Third, simply keeping track of which patients have been billed and for what and of those, which patients’ accounts have been paid in full or partially, can consume hours and days of your non-clinical time. You need good records when it comes to tax time, as you need to be able to estimate your income and pay the appropriate tax in order to avoid a large bill at the end of the financial year.
Finally, how you bill differs depending on whether you are billing a patient, a hospital or some other third party agency (e.g. an insurance company for a report provided). In general, patients are billed GST free, as it is regarded as an essential service. You will, however, be required to charge GST on invoices issued to hospitals and third parties. For more information on this, read the article on Taxation.
So if you are feeling a little overwhelmed at the moment, don’t panic. Most people are not aware of all of this when they start off and the majority still manage to stumble through it. If you are financially inclined you can do it yourself, perhaps with the aid of a piece of good accounting software or a decent spreadsheet. Most eventually crumble and opt for the advice of their colleagues who tell them to hire a practice manager. The fee might sound stiff (anywhere from 6 – 15% of gross earnings), but the benefits in terms of time freed up to engage in personal interests, not having to worry about billing while managing a patient and the fact that a proportion of those fees are tax deductible is usually worth it; but shop around first and talk to your consultant colleagues.
Many specialists have worked as locums at some stage in their careers, often during their JMO years, so the set up is not too alien.

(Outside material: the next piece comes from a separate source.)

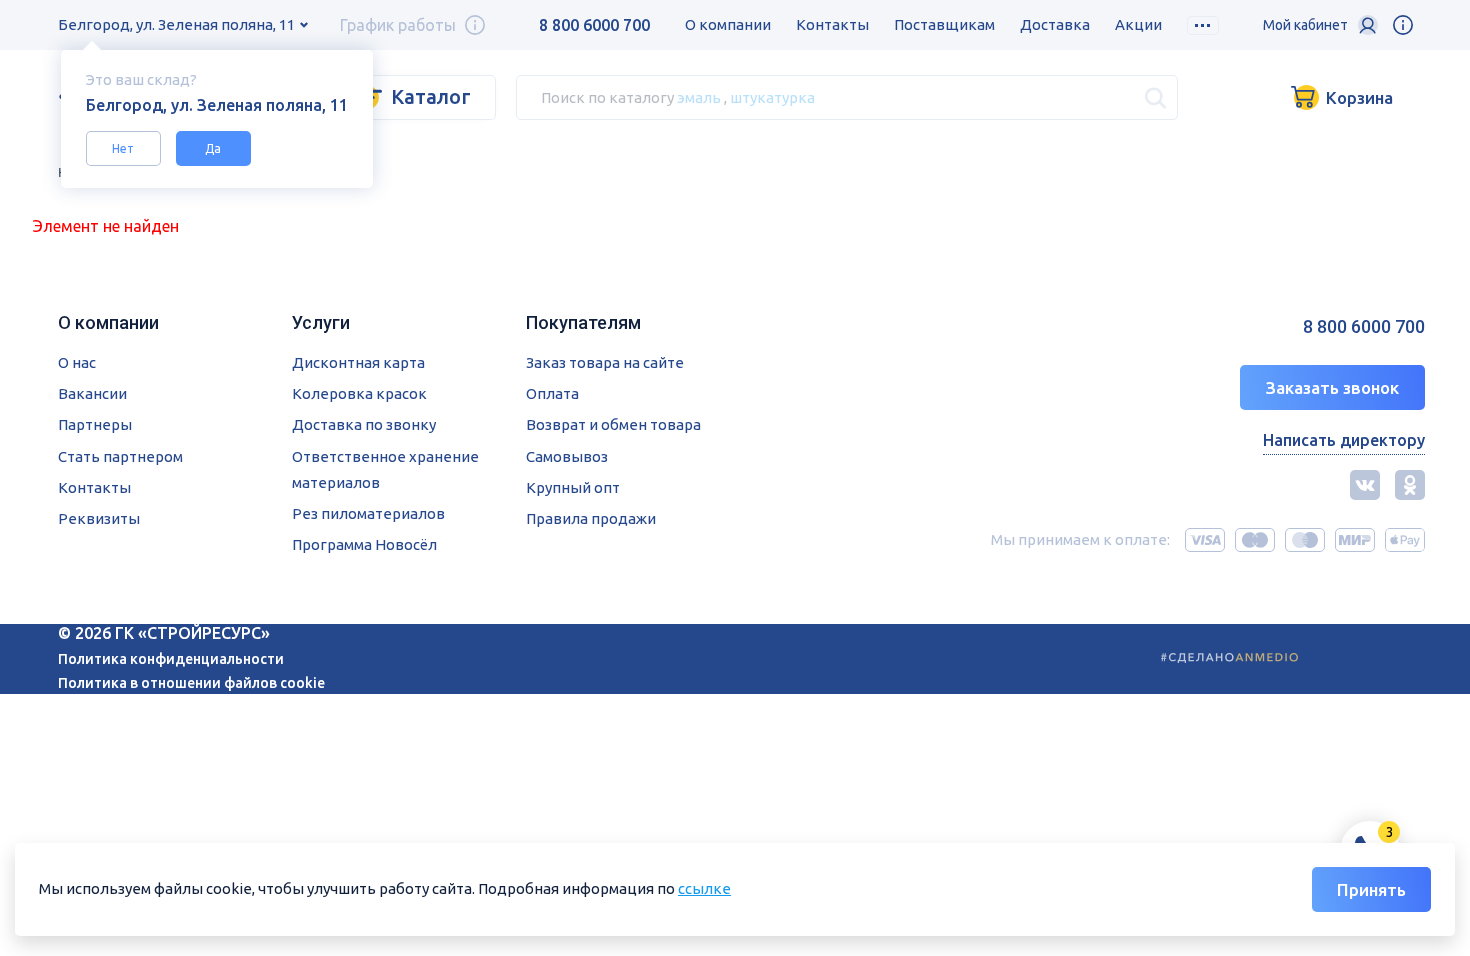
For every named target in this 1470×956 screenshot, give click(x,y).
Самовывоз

You can either engage directly with a hospital’s administrative department and work to a negotiated contract or as a fee for service. This may work well if you want to locum at a particular hospital with a view to securing a more permanent position in the future.
Alternatively, you can go via a locum agency which can source jobs based on your preferences, keep tabs on the locum market and resolve issues such as non payment of dues by a hospital, but are less likely to negotiate a wage on your behalf if it means losing the contract, as they will subsequently charge the hospital a locum-finders fee for securing someone to fill the gap in the roster.
Though the financial aspects of your chosen career are a part of your training that are largely not spoken about, they will become a major facet of your career. So, while you may not have had cause to think about your income prior to becoming a specialist, other than chasing up admin for failing to pay for that 2 hours of overtime that you worked 3 months ago, it is worth putting some thought into it now.